## Prompt
Locate "Image resolution: width=828" in the records below, then copy its line and every following line exactly, without the pictures.

## Stored data
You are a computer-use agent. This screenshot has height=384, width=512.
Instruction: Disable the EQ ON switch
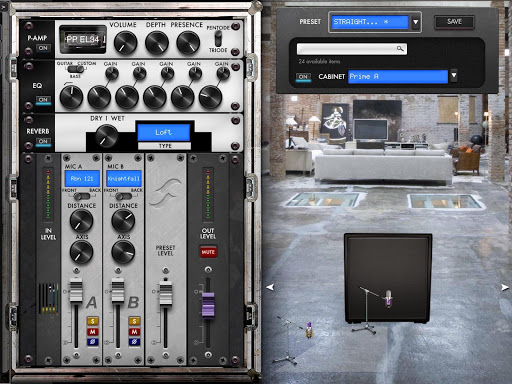(43, 100)
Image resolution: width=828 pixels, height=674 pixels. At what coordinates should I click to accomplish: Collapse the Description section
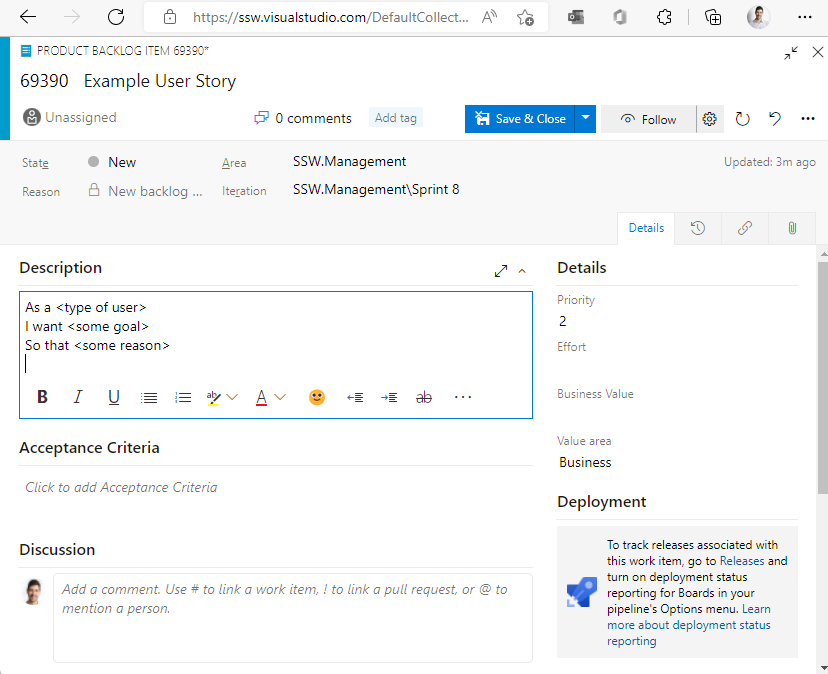click(522, 270)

## Finished exercise
Image resolution: width=828 pixels, height=674 pixels. At what coordinates should I click to accomplish: Collapse the Description section
click(522, 270)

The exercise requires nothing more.